Censis: oltre 60% italiani ha paura di finire in povertà

di Redazione

 Roma. Più diseguaglianze, meno integrazione, ceto medio corroso dagli effetti della crisi.

E’ la fotografia dell’Italiasecondo il 48esimo Rapporto Censis sulla situazione sociale del Paese, che ritrae un popolo vulnerabile, dove vincono l’ attendismo e il cinismo, e dove con la paura di finire in povertà, prevale il “bado solo a me stesso”.

L’Italia “ha fatto della coesione sociale un valore e si è spesso ritenuto indenne dai rischi delle banlieue parigine – si legge nel rapporto – ma leproblematicità ormai incancrenite di alcune zone urbanenon possono essere ridotte ad una semplice eccezione”.

Un paese dal capitale umano “dissipato”, dove si contano tre milioni di disoccupati, 1,8 milioni di inattivi e 3 milioni di persone che, pur non cercando attivamente un impiego, sarebbero disponibili a lavorare.

Il picco negativo della crisi è ormai alle spalle, ne è convinto il 47% degli italiani, il 12% in più rispetto allo scorso anno. Ma per oltre il 60% può capitare a chiunque di finire in povertà. Quota che sale al 67% tra gli operai e al 64% tra i 45-64enni. Una delle conferme viene anche dal tasso di natalità: in Italia si fanno sempre meno figli, per 8 su 10 è colpa proprio della crisi.

Consegna 1:
Risponda alle seguenti domande basandosi sull'articolo sul Rapporto Censis:
(a) Quanti disoccupati si contano in Italia?
(b) Quale percentuale di italiani ritiene che il picco negativo della crisi sia ormai alle spalle?
(c) A quale quota sale, tra gli operai, la percentuale di chi ritiene che chiunque possa finire in povertà?
Consegna 2:
Riporti tutte le diverse percentuali citate nell'articolo sul Rapporto Censis.
Consegna 3:
Prosegua l'articolo sul Rapporto Censis a partire dalla frase conclusiva sul tasso di natalità.

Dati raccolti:
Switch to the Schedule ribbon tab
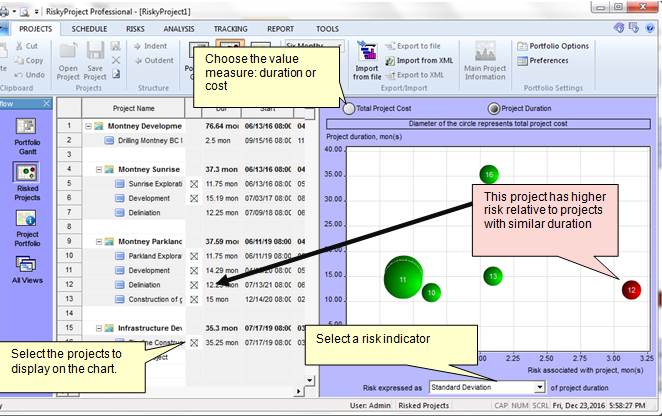point(90,29)
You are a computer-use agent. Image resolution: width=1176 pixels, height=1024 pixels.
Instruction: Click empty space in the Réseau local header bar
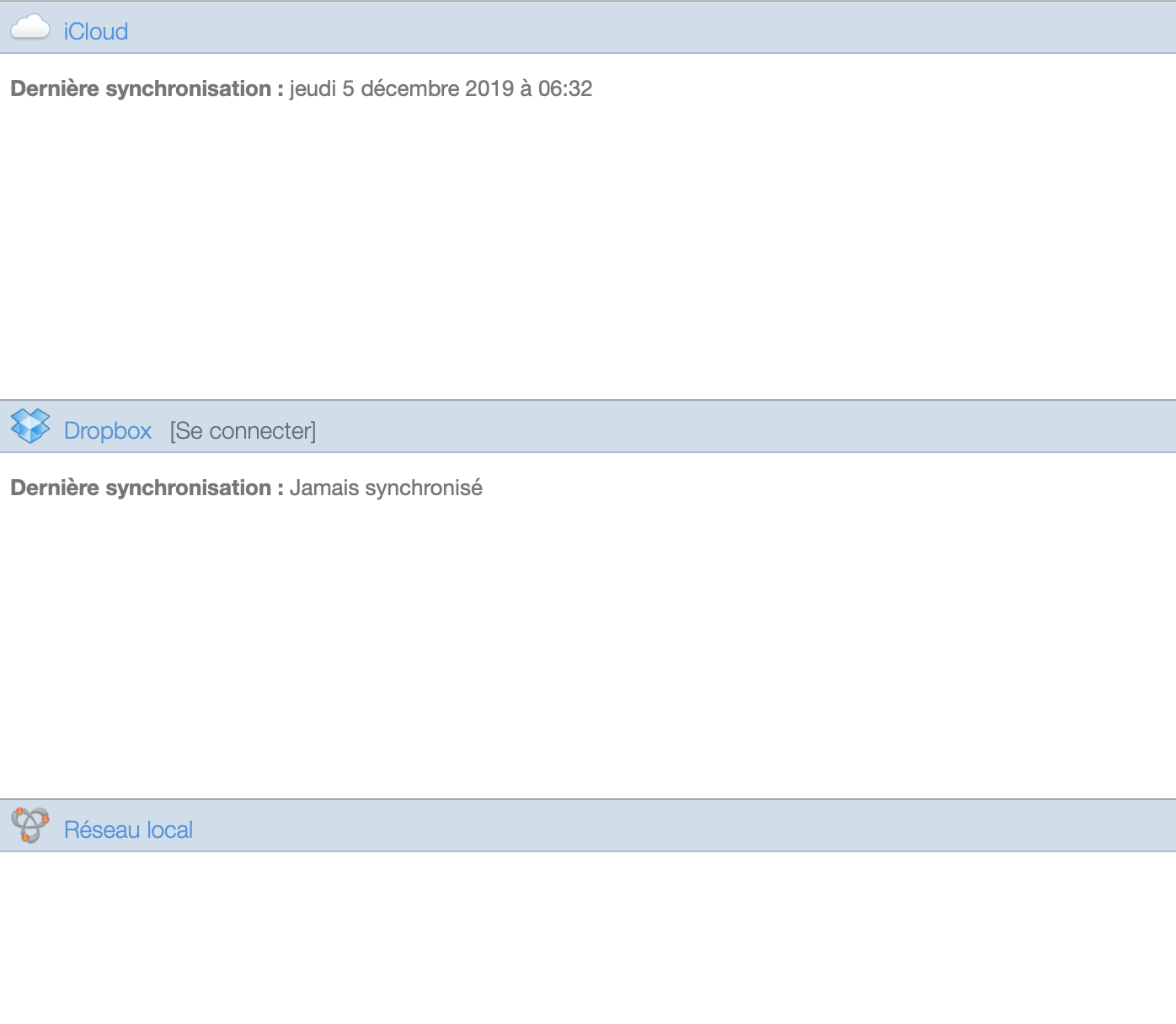(674, 826)
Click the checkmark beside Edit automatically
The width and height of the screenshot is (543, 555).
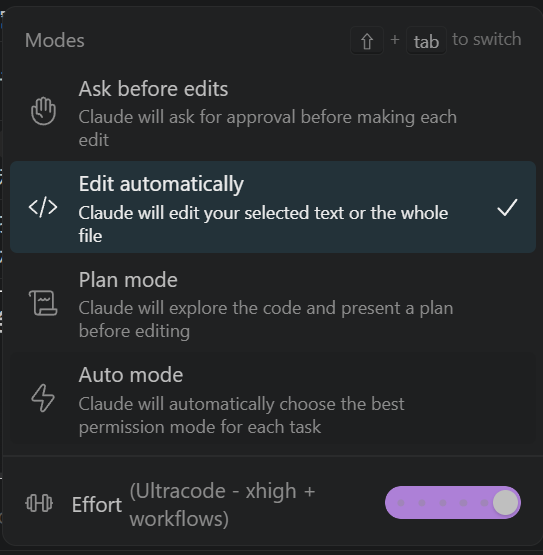tap(507, 207)
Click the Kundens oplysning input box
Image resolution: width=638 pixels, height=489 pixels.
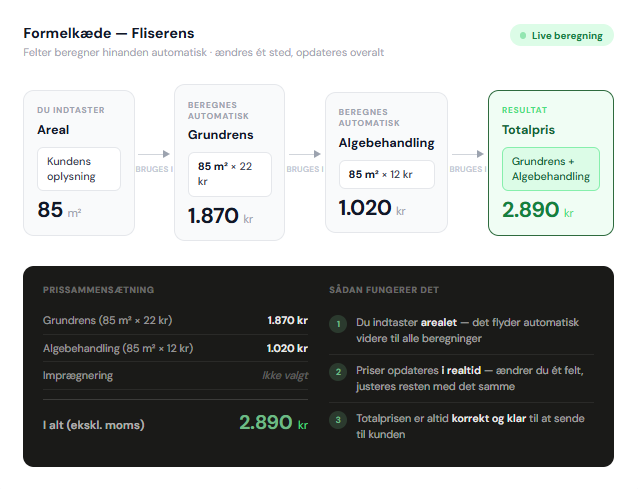[78, 169]
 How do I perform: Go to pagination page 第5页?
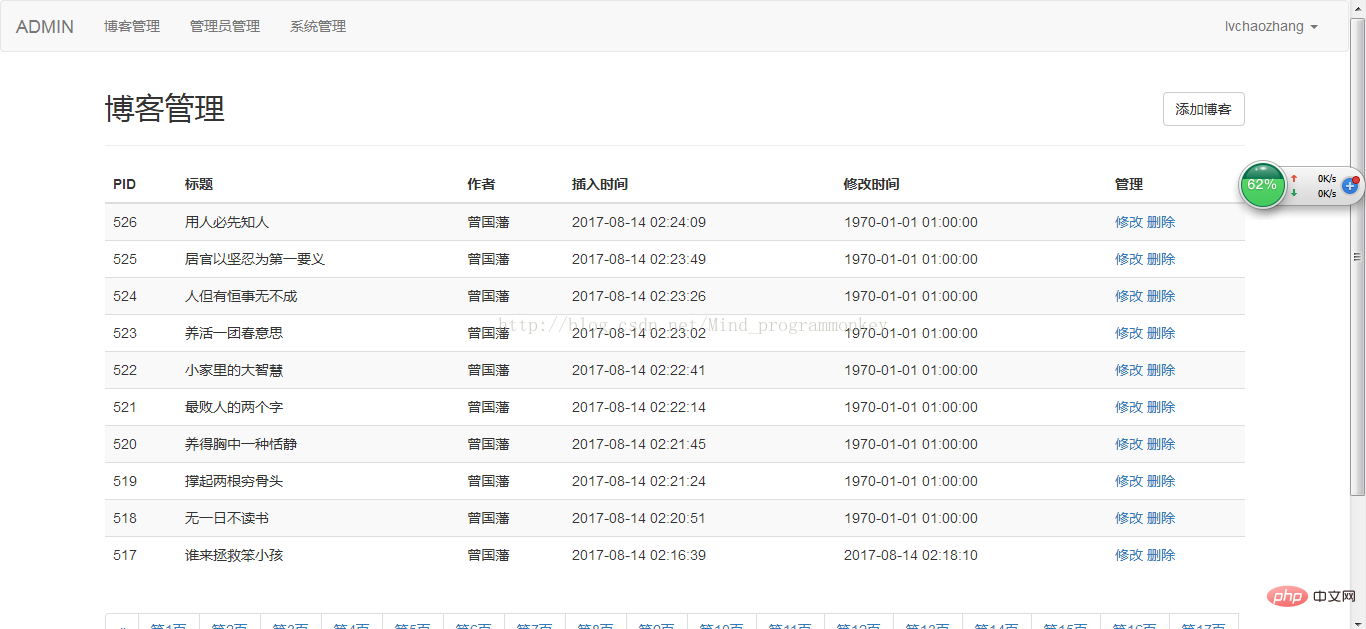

Risposta 1:
(a) Tre milioni.
(b) Il 47%.
(c) Al 67%.

Risposta 2:
47%, 12%, oltre il 60%, 67%, 64%

Risposta 3:
L’incertezza sul futuro si riflette anche sulla gestione dei soldi da parte delle famiglie. A giugno 2014 è cresciuta fino a 1.219 miliardi di euro la massa finanziaria liquida di contanti e depositi bancari delle famiglie italiane. Il 44,6% dei nuclei familiari destina il proprio risparmio alla copertura da possibili imprevisti, come la perdita del lavoro o la malattia, il 36,1% lo finalizza alla voglia di sentirsi con le spalle coperte.

Secondo le stime del Censis, inoltre, 6,5 milioni di persone negli ultimi 12 mesi, per la prima volta nella loro vita, hanno dovuto integrare il reddito familiare mensile con risparmi, prestiti, anticipi di conto corrente o in altro modo, magari per affrontare una spesa imprevista.

Un altro scenario è quello del mondo del lavoro, nel quale il Censis parla di capitale umano “dissipato”. Con quasi 8 milioni che tra disoccupati, inattivi e scoraggiati aspettano di essere “valorizzati e instradati” verso un mercato del lavoro per tradurre “il loro potenziale in energia lavorativa e produttiva”.

E i più penalizzati sono i giovani, quelli tra i 15 e i 34enni che costituiscono il 50,9% dei disoccupati totali, ma anche i Neet, quell’esercito di ragazzi tra i 15 ei 29enni, in continua crescita, che non studiano né cercano lavoro, e che sono passati dal 1.832.000 del 2007 a 2.435.000 del 2013.

E anche chi lavora non vede valorizzate le sue competenze. Un laureato su due in economia è sottoinquadrato, così come un ingegnere su tre e due laureati in scienze sociali e umanistiche su cinque. Da qui il Censis denuncia il fenomeno dell'”overeducation”: più di quattro milioni di lavoratori ricoprono posizioni per le quali sarebbe sufficiente un titolo di studio inferiore a quello posseduto. Meglio solo medici e infermieri che si collocano sotto il 20%.